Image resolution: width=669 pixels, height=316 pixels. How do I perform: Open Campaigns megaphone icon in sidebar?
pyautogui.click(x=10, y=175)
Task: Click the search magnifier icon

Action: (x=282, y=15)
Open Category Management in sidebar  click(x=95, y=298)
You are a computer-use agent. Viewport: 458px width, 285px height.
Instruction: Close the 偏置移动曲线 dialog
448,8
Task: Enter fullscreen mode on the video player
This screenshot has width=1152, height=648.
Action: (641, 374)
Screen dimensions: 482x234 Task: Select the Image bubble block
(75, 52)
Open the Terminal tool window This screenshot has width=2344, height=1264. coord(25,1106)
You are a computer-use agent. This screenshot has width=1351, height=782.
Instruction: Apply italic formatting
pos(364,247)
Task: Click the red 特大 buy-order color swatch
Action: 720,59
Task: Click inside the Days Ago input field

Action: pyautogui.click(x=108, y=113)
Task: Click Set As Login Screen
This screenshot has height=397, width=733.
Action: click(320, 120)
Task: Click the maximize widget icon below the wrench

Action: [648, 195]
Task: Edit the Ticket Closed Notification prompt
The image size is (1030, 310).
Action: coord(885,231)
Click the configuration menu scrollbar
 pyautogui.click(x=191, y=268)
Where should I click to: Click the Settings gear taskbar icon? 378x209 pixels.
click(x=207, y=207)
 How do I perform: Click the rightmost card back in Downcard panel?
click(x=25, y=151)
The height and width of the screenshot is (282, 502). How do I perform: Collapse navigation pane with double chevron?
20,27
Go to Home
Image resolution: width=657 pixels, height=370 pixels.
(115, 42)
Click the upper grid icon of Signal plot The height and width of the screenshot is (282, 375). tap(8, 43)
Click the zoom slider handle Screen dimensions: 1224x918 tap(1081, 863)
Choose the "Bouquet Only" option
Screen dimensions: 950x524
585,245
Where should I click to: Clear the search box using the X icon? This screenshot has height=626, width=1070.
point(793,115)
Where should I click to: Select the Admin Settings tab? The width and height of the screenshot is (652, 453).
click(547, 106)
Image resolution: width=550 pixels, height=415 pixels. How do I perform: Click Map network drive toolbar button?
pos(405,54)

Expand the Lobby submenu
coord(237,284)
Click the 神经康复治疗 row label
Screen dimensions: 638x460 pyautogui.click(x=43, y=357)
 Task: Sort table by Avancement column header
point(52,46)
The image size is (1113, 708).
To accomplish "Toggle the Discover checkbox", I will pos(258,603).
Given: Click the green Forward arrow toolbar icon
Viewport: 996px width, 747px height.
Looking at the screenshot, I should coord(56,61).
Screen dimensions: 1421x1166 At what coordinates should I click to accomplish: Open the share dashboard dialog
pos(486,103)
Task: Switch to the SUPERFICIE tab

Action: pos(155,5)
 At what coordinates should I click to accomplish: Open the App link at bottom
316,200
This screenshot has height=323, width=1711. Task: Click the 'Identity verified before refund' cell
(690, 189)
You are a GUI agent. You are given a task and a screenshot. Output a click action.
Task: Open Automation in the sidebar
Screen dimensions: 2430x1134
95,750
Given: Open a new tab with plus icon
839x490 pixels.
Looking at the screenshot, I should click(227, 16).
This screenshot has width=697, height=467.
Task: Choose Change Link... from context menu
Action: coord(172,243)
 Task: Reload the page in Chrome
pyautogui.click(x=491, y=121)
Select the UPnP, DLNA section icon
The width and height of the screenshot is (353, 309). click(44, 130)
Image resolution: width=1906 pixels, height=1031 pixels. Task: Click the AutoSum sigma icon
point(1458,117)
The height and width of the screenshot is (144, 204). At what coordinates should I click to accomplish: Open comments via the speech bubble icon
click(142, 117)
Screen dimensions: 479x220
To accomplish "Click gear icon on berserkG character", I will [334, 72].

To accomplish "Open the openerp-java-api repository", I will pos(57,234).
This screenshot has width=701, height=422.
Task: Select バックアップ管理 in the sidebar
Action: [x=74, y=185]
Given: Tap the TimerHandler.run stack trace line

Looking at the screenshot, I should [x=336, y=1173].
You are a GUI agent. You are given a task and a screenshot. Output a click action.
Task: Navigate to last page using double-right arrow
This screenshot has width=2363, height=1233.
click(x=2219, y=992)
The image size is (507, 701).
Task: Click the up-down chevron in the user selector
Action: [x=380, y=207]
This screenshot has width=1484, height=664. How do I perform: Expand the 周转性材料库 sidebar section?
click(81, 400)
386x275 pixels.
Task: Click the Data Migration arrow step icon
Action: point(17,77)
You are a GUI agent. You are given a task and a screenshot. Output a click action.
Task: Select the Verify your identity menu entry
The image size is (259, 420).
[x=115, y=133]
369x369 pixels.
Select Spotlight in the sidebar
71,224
◇ ◇ ◇ ◇ ◇
■ GOAL
Reproduce the stretch of entries from the line that contains "This screenshot has height=323, width=1711." through the line that contains "point(1458,117)", copying each line exactly.

■ RESPONSE TO THIS EXERCISE
This screenshot has height=323, width=1711. Task: Click the 'Identity verified before refund' cell
(690, 189)
You are a GUI agent. You are given a task and a screenshot. Output a click action.
Task: Open Automation in the sidebar
Screen dimensions: 2430x1134
95,750
Given: Open a new tab with plus icon
839x490 pixels.
Looking at the screenshot, I should click(227, 16).
This screenshot has width=697, height=467.
Task: Choose Change Link... from context menu
Action: coord(172,243)
 Task: Reload the page in Chrome
pyautogui.click(x=491, y=121)
Select the UPnP, DLNA section icon
The width and height of the screenshot is (353, 309). click(44, 130)
Image resolution: width=1906 pixels, height=1031 pixels. Task: Click the AutoSum sigma icon
point(1458,117)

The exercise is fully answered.